GURU SPIRITUAL DAN PEDUKUNAN TERMASUK TENTARA IBLIS
Bagian 1 : Iblis dan
Balatentaranya
Abu
Ishaq al-Huwaini al-Atsari
Terjemah : Abu Umamah Arif
Hidayatullah
Editor
: Eko Haryanto
Abu Ziyad
2013 – 1434,
islamhouse.com
Di riwayatkan dari Jabir bin
Abdillah radhiyallahu 'anhuma, beliau berkata: "Rasulallah Shalallahu 'alaihi wa sallam pernah
bersabda:
"Sesungguhnya Iblis mempunyai
kerajaan di atas lautan, lalu mengutus bala tentaranya (dengan tujuan
menyesatkan manusia) keseluruh penjuru. Dan bala tentara yang bisa dekat dengan
sang raja adalah mereka yang bisa meraih prestasi paling hebat, yaitu yang
paling besar peranannya dalam menyesatkan manusia.
Pada suatu ketika datang salah
seorang tentaranya, lalu melapor pada panglimannya:
"Saya telah berhasil melakukan
ini dan itu".
Lalu di jawab: "Oh kamu belum
ada apa-apanya, tidak ada yang wah darimu!

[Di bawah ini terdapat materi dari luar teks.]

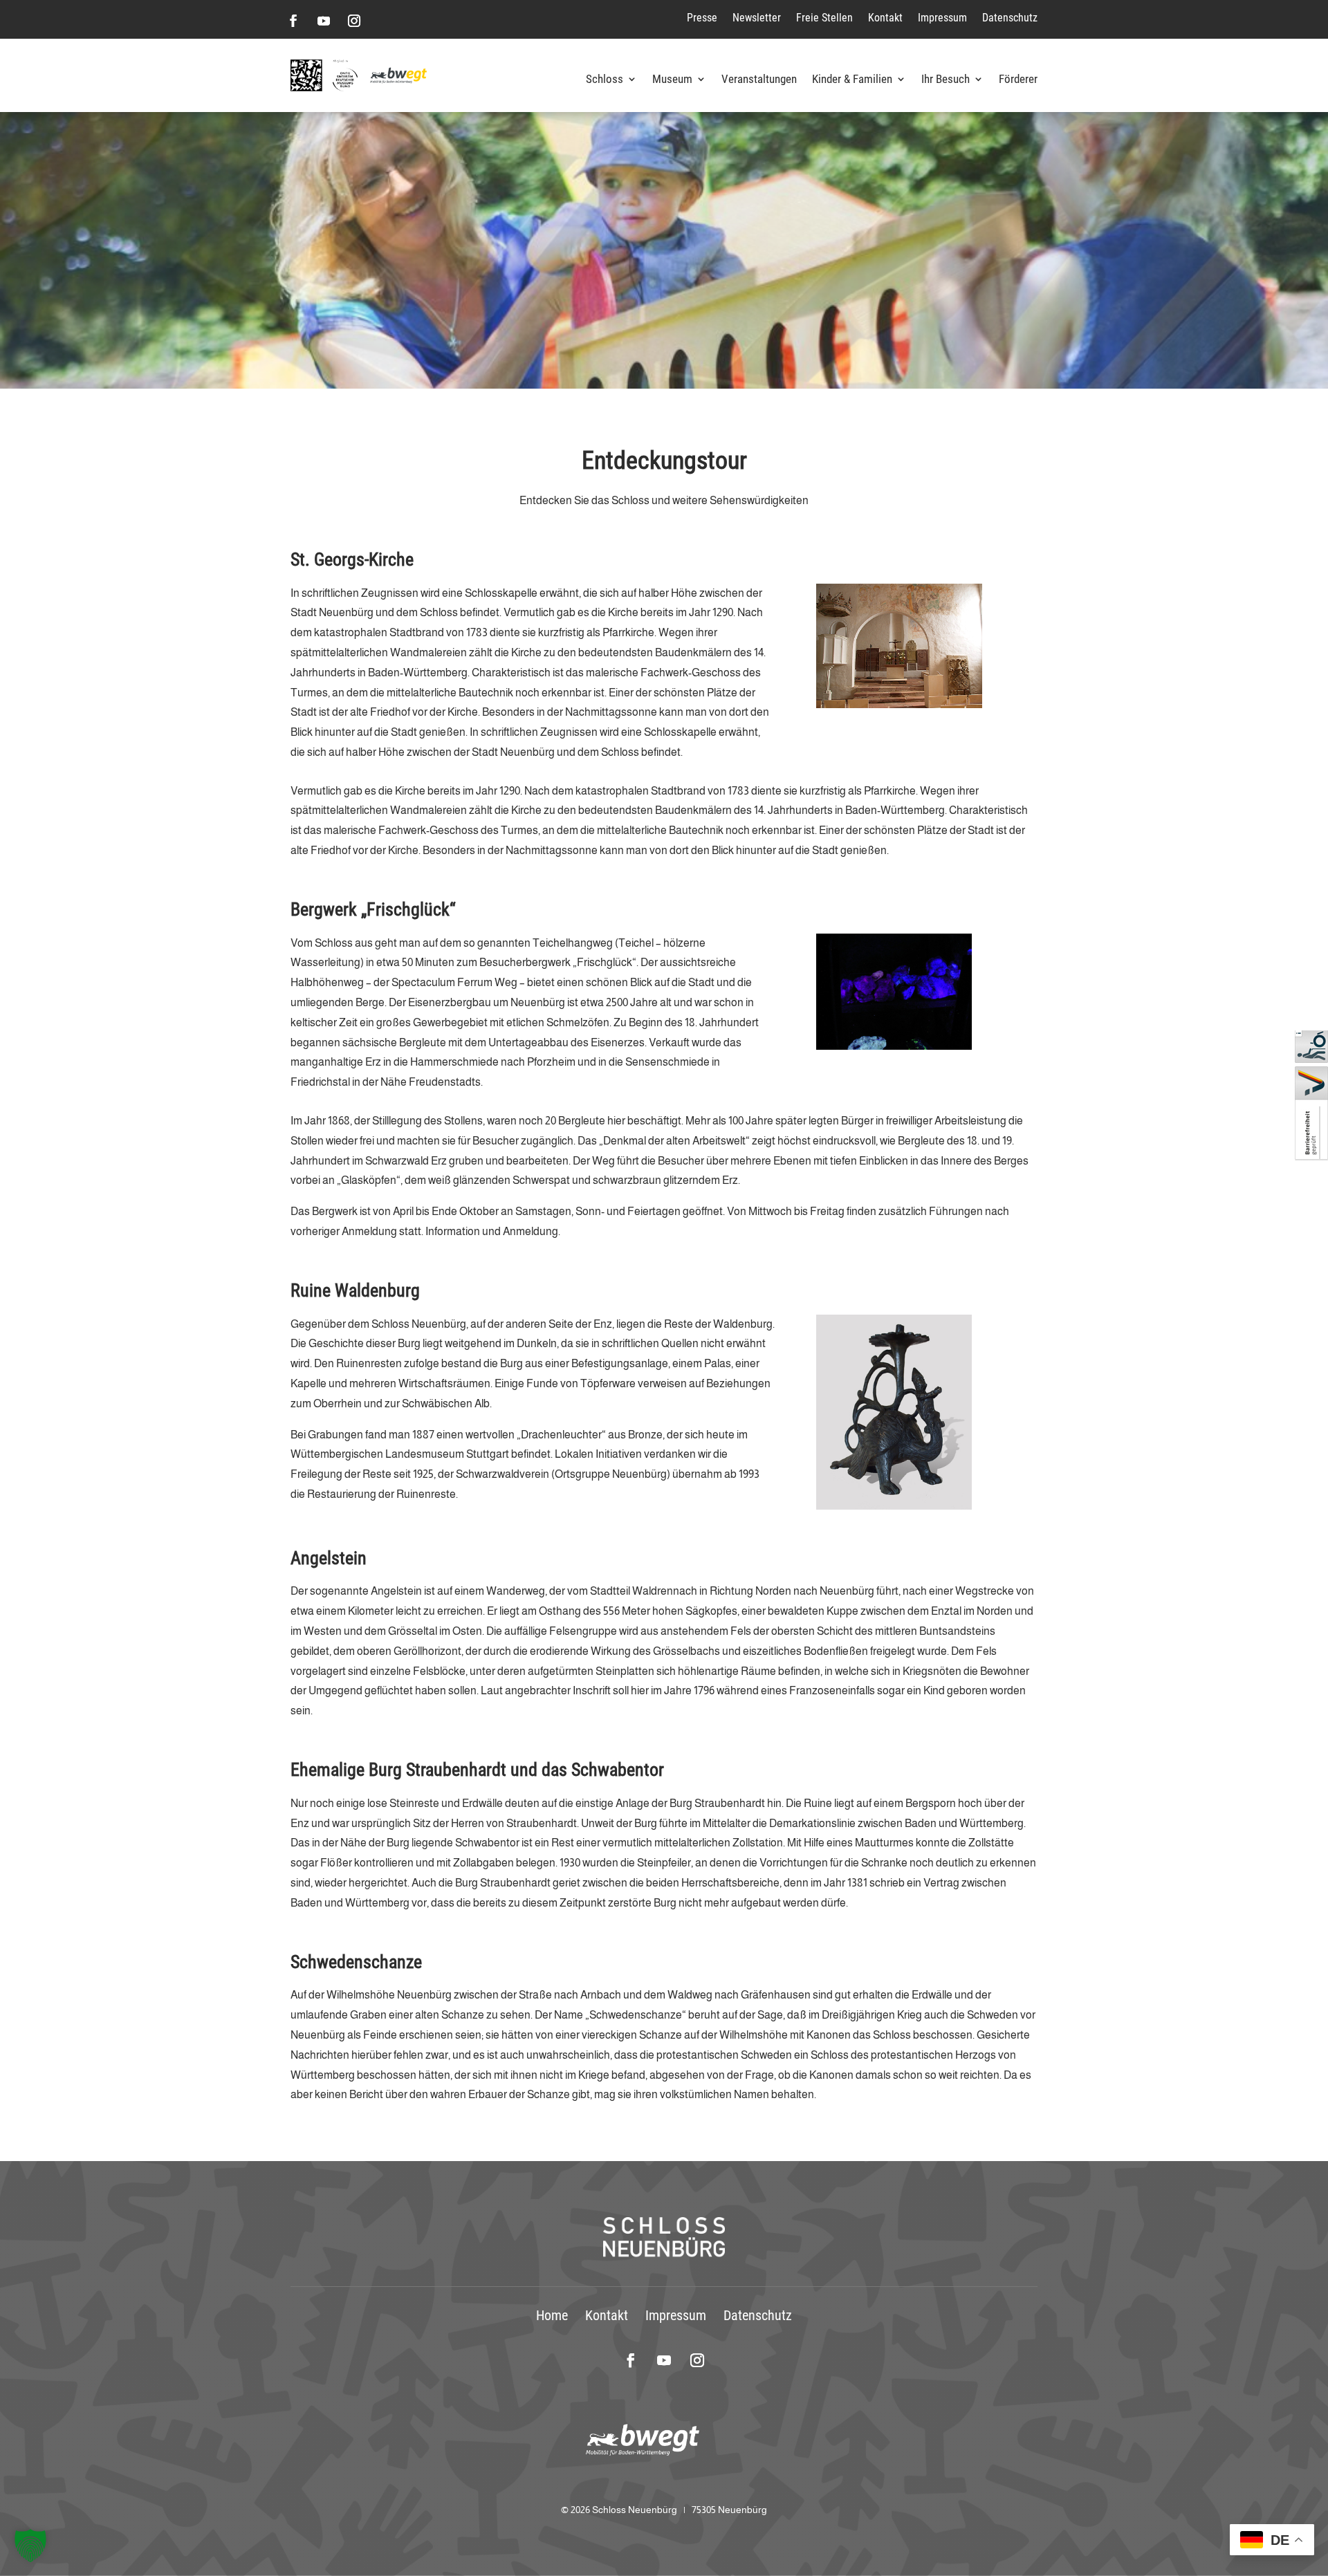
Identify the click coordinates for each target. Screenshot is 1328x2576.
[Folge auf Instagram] (354, 20)
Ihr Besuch (945, 80)
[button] (30, 2545)
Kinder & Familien (852, 80)
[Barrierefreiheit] (1311, 1156)
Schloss (604, 80)
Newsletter (756, 17)
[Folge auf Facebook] (293, 20)
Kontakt (885, 17)
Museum (672, 80)
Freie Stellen (824, 17)
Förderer (1018, 80)
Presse (702, 17)
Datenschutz (1010, 17)
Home (552, 2315)
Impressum (942, 17)
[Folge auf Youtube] (323, 20)
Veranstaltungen (759, 80)
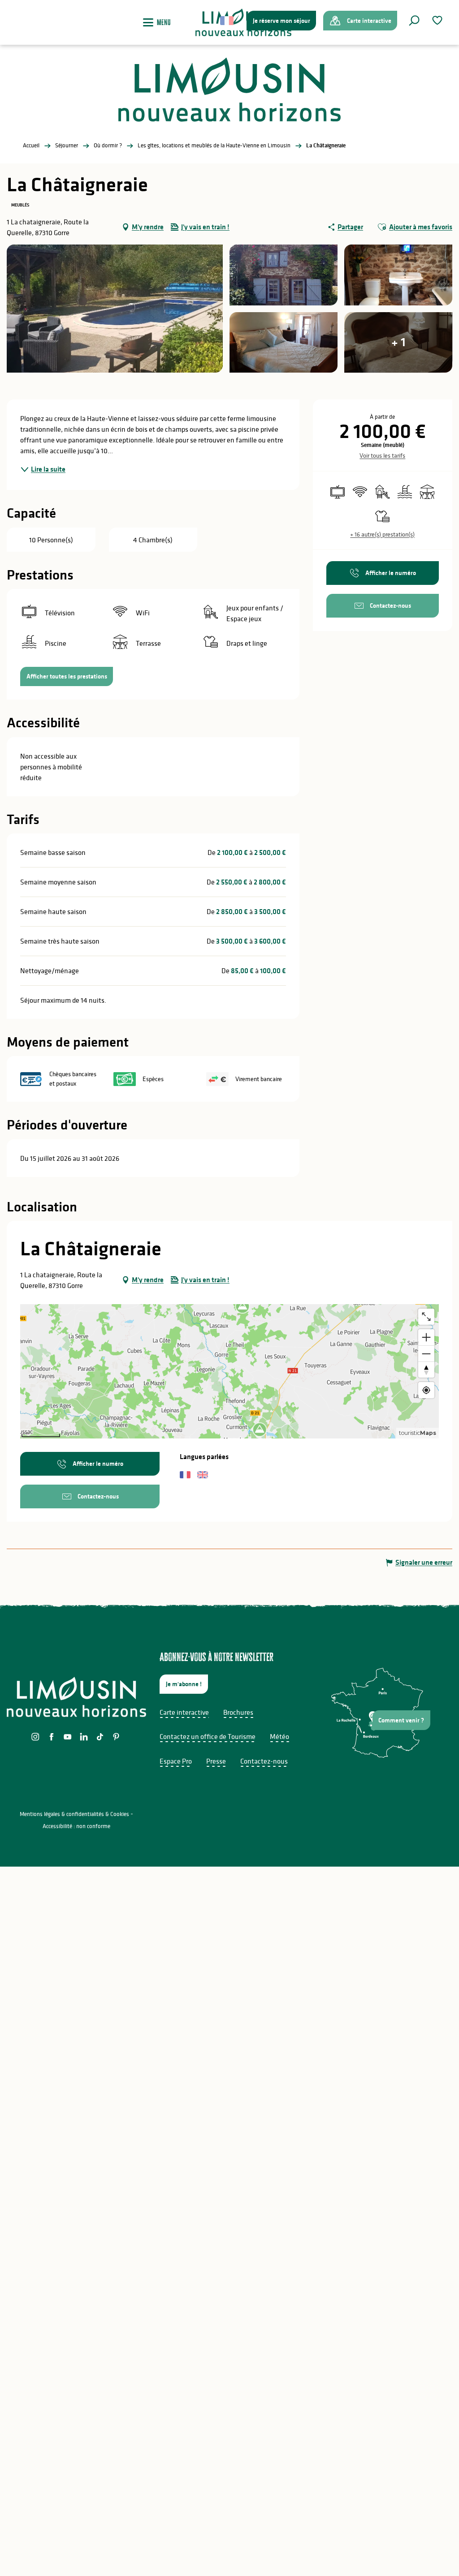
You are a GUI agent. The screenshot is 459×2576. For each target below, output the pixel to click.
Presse (216, 1760)
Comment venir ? (401, 1720)
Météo (279, 1736)
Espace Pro (176, 1760)
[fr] (227, 21)
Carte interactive (184, 1712)
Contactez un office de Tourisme (207, 1736)
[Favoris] (438, 20)
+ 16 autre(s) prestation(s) (382, 534)
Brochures (238, 1712)
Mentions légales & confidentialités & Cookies (74, 1814)
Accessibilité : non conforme (76, 1826)
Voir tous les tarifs (382, 455)
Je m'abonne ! (184, 1683)
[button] (414, 20)
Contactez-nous (264, 1760)
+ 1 (398, 342)
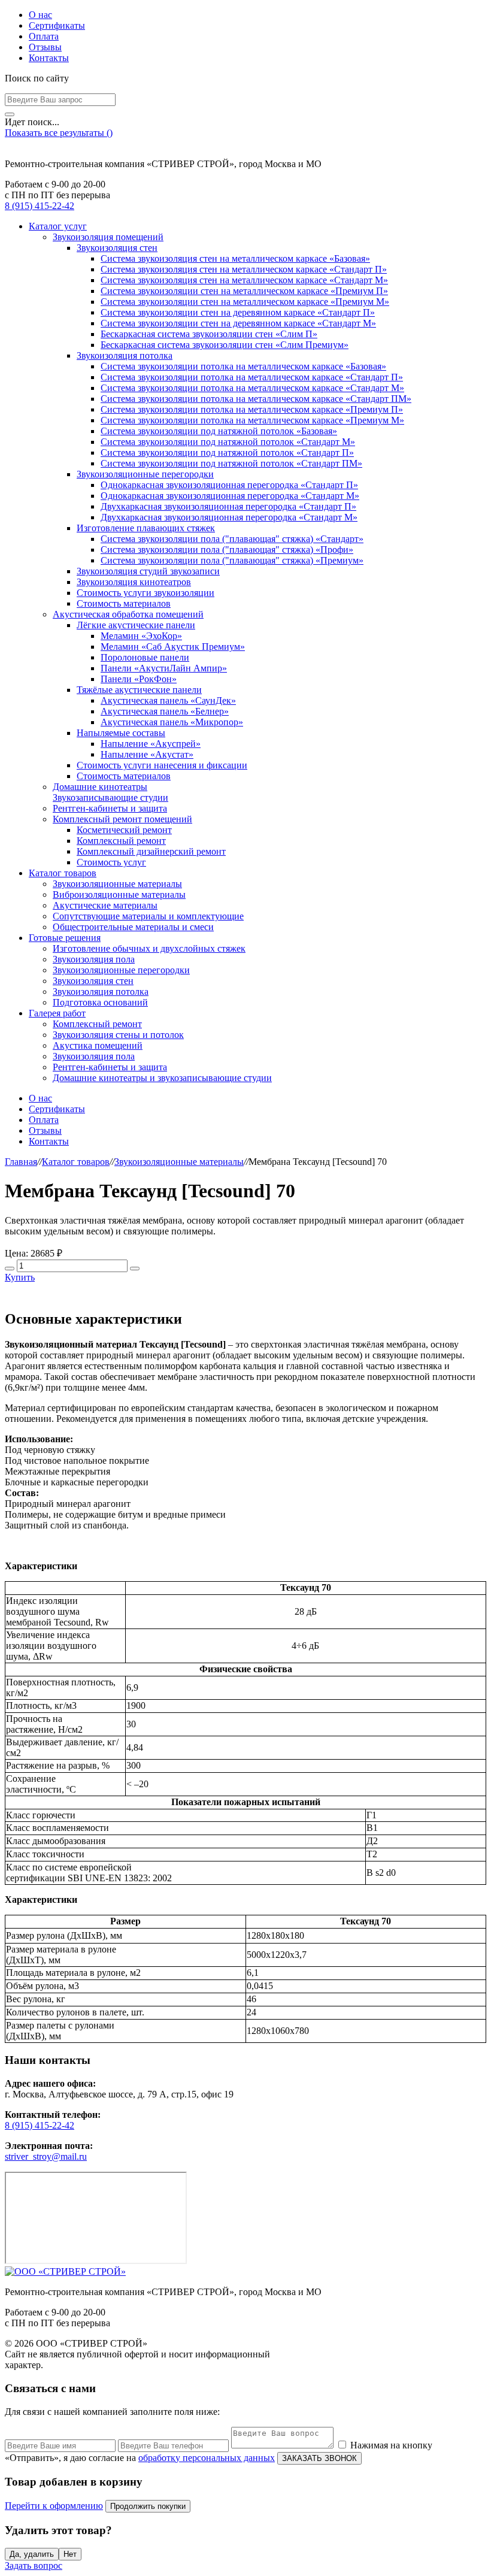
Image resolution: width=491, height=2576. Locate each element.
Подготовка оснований (100, 1002)
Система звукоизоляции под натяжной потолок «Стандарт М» (228, 442)
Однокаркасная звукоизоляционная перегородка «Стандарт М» (230, 496)
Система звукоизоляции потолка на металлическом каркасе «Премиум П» (252, 409)
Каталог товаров (62, 873)
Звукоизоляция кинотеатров (134, 582)
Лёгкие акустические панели (136, 625)
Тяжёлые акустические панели (139, 690)
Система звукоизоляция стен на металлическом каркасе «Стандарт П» (244, 269)
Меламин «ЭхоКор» (141, 636)
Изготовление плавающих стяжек (146, 528)
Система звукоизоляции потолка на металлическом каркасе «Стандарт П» (252, 377)
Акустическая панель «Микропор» (172, 722)
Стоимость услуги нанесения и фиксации (162, 765)
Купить (20, 1277)
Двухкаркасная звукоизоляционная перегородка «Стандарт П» (228, 506)
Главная (21, 1162)
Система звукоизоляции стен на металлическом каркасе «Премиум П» (244, 291)
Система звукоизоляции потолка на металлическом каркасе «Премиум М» (252, 420)
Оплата (44, 36)
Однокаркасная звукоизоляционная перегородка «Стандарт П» (229, 485)
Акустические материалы (105, 905)
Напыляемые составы (121, 733)
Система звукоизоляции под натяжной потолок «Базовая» (219, 431)
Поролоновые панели (145, 657)
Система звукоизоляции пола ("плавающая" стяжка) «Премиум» (232, 560)
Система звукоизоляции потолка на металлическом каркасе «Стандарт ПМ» (256, 398)
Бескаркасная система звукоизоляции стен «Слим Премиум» (224, 345)
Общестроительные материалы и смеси (133, 927)
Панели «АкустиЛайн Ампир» (164, 668)
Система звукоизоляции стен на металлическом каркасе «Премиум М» (245, 301)
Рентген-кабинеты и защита (110, 808)
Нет (70, 2554)
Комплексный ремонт (121, 841)
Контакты (49, 58)
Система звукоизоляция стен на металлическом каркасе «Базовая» (235, 258)
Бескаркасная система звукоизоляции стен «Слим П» (209, 334)
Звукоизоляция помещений (108, 237)
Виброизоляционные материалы (119, 894)
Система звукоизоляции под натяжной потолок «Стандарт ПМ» (231, 463)
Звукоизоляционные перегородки (145, 474)
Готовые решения (65, 938)
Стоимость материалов (124, 603)
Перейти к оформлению (54, 2506)
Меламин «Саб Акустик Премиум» (173, 646)
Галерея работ (57, 1013)
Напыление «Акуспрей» (151, 743)
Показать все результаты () (59, 133)
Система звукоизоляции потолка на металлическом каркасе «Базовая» (243, 366)
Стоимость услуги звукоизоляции (145, 593)
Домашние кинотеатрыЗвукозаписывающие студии (110, 792)
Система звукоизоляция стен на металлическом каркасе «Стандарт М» (244, 280)
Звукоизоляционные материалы (117, 884)
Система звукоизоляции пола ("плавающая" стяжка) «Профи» (227, 549)
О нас (40, 15)
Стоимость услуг (111, 862)
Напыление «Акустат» (147, 754)
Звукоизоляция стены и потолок (118, 1035)
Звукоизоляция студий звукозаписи (148, 571)
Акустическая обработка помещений (128, 614)
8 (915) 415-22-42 (39, 206)
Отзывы (45, 47)
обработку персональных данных (206, 2458)
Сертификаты (57, 25)
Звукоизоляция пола (94, 959)
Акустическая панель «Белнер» (165, 711)
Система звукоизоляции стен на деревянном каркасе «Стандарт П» (238, 312)
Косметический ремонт (124, 830)
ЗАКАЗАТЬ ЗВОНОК (319, 2458)
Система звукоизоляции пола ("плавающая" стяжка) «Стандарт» (232, 539)
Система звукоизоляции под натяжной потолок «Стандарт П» (227, 452)
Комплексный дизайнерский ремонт (151, 851)
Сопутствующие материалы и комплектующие (148, 916)
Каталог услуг (58, 226)
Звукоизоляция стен (117, 248)
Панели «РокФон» (139, 679)
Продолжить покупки (148, 2506)
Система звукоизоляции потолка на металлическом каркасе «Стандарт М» (252, 388)
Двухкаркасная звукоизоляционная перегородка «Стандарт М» (229, 517)
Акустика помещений (98, 1045)
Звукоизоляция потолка (124, 355)
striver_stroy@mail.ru (46, 2156)
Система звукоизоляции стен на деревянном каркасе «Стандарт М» (238, 323)
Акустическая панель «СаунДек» (168, 700)
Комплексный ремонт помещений (122, 819)
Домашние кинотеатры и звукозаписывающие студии (162, 1078)
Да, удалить (32, 2554)
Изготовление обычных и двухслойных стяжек (149, 948)
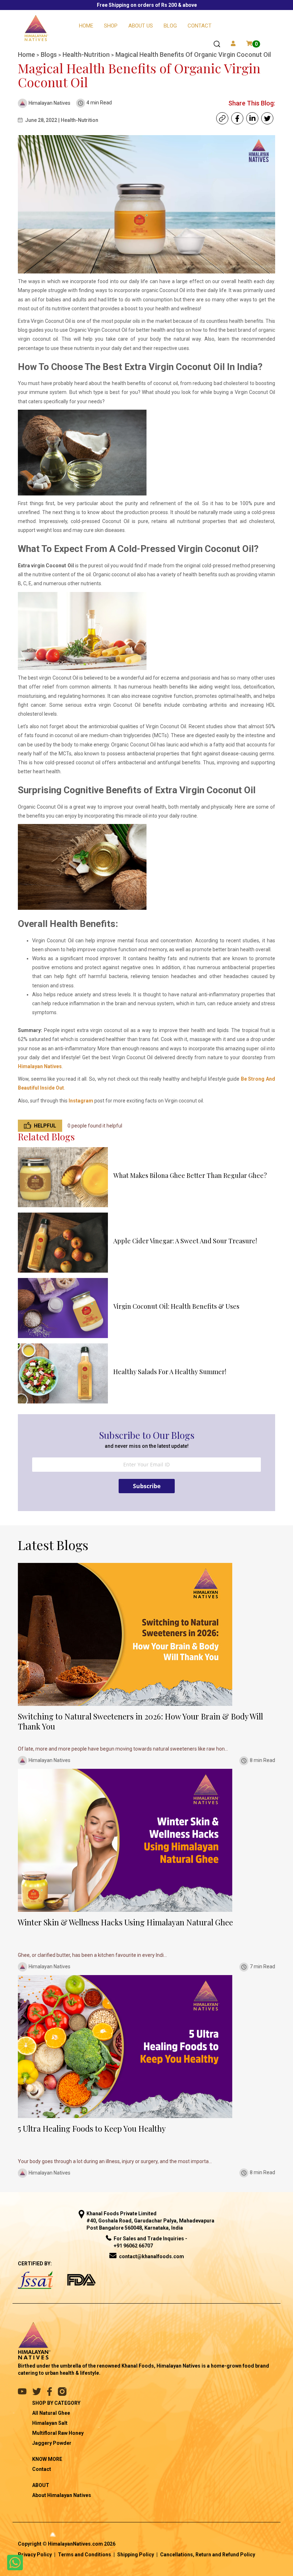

Yang kedua datang, lalu segera
melapor: "Tidaklah saya tinggalkan dua pasangan suami istri melainkan
mereka berdua sudah saling berpisah (cerai)". Maka sang raja mengatakan:
"Suruh ia menghadapku". Tatkala sudah di hadapannya ia memujinya:
"Sebaik-baik tentara adalah kamu!.
Berkata al-A'masy: "Saya
mengira beliau mengatakan: "Lalu tentara itu di jadikan sebagai
panglima".
Hadits ini shahih, di riwayatkan
oleh Imam Muslim dan Ahmad.
RASULALLAH BERSAMA
IFRIT YANG MENGGANGGU SHOLATNYA
Dari Abu Hurairah radhiyallahu
'anhu, ia berkata: "Rasulallah Shalallahu
'alaihi wa sallam pernah bersabda:
"Sesungguhnya Ifrit dari
kalangan jin, Kemarin malam berusaha untuk memutus sholatku. Tapi Allah Shubhanahu wa ta’alla menolongku,
maka aku cekik lehernya kuat-kuat, aku ingin ikat dirinya di salah satu tiang,
dari tiang-tiang masjid, supaya kalian semua bisa melihatnya. Namun aku
teringat perkataan saudaraku Sulaiman, yang mengatakan:
قال الله تعالى : ﴿ قَالَ رَبِّ ٱغۡفِرۡ لِي وَهَبۡ لِي مُلۡكٗا لَّا يَنۢبَغِي لِأَحَد مِّنۢ بَعۡدِيٓۖ﴾ (سورة ص 35).
"Ia berkata: "Ya Tuhanku,
ampunilah aku dan anugerahkanlah kepadaku kerajaan yang tidak dimiliki oleh seorang
juapun sesudahku". (QS Shaad: 35).
Lalu Allah Shubhanahu wa ta’alla membiarkan
dirinya dalam keadaan hina".
Hadits ini shahih, di riwayatkan
oleh Imam Bukhari dan Muslim. Ada juga hadits yang semakna dengan ini, yang di
riwayatkan dari Abu Darda radhiyallahu 'anhu.
Bagian 2 : HUKUM
PERDUKUNAN, RAMALAN, dan MANTRA
(Serial Soal Jawab Aiqdah)
Oleh
Syaikh Hafizh al Hakami, penerjemah: Abu Fahmi Ahmad
177. Tanya:
Bagaimana hukum yang berlaku bagi
tukang tenung?
Jawab:
Tukang tenung (kuhhaan)
adalah thaghut atau wali syaithan yang senantiasa menggoda manusia
sebagaimana firman Allah berikut:
“...
Sesungguhnya syaithan itu membisikkan kepada kawan-kawannya ...” (Al An’aam: 121).
Syaithan turun seraya
membisikkan kepada mereka dengan mengajarkan satu kalimat dan bersamaan dengan
itu, syaithan telah mendustakan seratus kebohongan, sebagaimana telah
difirmankan Allah:
“Apakah
akan aku beritakan kepadamu, kepada siapa syaitan- syaitan itu turun? Mereka
turun kepada tiap-tiap pendusta lagi yang banyak dosa. Mereka menghadapkan
pendengaran (kepada syaitan) itu, dan kebanyakan mereka adalah orang-orang
pendusta.”(Asy Syu’araa: 221-223).
Ketika mengomentari surat Al An’aam: 121 diatas, Ibnu Abbas radhiyallahu
‘anhuma berkata, “Sebenarnya ada dua macam bisikan, yaitu wahyu yang
berasal dari Allah dan wahyu yang berasal dari syaithan. Wahyu dari Allah turun
kepada Nabi shallallahu ‘alaihi wasallam, sedangkan wahyu (bisikan) syaithan
turun kepada pengikutnya (wali-walinya).”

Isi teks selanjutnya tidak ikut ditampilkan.